Sudanese traders divert shipments to neighbouring countries

Sunday October 17 2021
Port Sudan

Port Sudan has been blocked since September 17 by eastern tribes who took to the streets to voice anger after being left out of peace deal. PHOTO | FILE


Sudan’s main port, which consists of six specialised ports and the largest trader of Sudan’s exports and imports, has suffered the biggest setback in more than 100 years since its establishment during the period of English rule in Sudan.

Businessmen and companies that deal with Port Sudan suffered losses as a result of their global commitments, traders have begun diverting shipments to neighbouring countries after anti-government protesters forced closure of the country’s main port.

Some rerouted ships and containers to other maritime routes such as “Ain Al-Sokhna” in Egypt, a modern port known for the speed of handling and trading, and cheaper than Port Sudan by more than 30 percent.

Others opted for Benghazi, Libya, especially East Asian importers who deal in the sale of cars and vehicle spare parts.

Economist Abdul Wahab Juma told The EastAfrican that “This situation has cost the Sudanese Sea Ports authority millions of dollars in fees, as reflected in the lack of revenue for the Red Sea state, whose million residents depend on the port’s incomes”.

He added “On average, Port Sudan port deals with 400,000 containers in the port designated for container shipping, meaning loss of docking fees, steering services, shipping, which will have a significant impact on the local population”.



Juma said: “It is expected that the city of Port Sudan, the third largest commercial city in Sudan, will be exposed to a population migration after the cessation of shipping operations, where hundreds of thousands of the city’s residents work. The future of Port Sudan is close to the end of its historical role as the largest port for Sudan’s exports and imports, as companies abandon it”.

It suffers from “obsolete” handling equipment, which expired 20 years ago, causing “accumulation” of containers and goods for months, exposing importers and exporters to losses” he added.

It has also not reformed or restructured processes as well as the lack of investors in port works, which raised operational costs. The port still depends on more than 25,000 shipping workers at a time manual work in the ports has ended and global shipping depends on the system Containers.
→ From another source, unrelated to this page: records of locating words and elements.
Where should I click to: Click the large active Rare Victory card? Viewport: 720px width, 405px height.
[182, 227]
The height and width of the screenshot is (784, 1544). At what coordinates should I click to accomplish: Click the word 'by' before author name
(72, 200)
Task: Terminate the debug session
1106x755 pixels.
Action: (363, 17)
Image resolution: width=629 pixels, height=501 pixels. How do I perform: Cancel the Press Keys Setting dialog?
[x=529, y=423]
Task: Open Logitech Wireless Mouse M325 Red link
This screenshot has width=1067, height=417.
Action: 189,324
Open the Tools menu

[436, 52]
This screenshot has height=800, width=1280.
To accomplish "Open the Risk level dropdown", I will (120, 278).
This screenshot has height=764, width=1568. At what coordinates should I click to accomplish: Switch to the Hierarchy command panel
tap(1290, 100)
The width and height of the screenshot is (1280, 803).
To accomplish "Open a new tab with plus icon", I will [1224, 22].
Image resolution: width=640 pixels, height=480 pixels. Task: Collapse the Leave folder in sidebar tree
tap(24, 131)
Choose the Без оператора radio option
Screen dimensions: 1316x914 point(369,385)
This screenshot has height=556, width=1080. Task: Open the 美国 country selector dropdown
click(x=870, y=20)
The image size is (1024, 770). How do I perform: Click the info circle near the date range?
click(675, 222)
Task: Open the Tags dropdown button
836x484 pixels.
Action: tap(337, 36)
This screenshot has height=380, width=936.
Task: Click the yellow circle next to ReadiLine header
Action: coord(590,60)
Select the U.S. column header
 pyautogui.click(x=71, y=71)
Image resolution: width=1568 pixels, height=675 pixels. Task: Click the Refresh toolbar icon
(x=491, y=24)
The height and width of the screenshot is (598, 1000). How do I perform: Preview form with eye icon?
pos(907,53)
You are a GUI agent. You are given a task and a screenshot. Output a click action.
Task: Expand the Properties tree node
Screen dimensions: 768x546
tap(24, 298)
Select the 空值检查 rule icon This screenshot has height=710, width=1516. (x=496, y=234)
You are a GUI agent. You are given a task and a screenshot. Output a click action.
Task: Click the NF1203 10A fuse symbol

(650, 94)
It seems that decades of neglect, outdated mechanisms, and not modernising the port, and the four-week closure of the port and the Red Sea national road by locals, will end the port’s role as the largest and most important port as Sudan’s gateway, Juma added.

Mohamed Ali Fazari, a political analyst told The EastAfrican that “the government is exploring other options, particularly opening all borders and corridors with Egypt and South Sudan”.

He added that “the closure has cost the central government over $65 million per day and that is why most of Sudan’s cities witness price hikes particularly in wheat and food items.”

Port Sudan has been blocked since September 17 by eastern tribes who took to the streets to voice anger after being left out of an October 2020 peace deal signed by the government and rebels. The tribes are demanding cancellation the section relating to east Sudan, saying it does not represent them.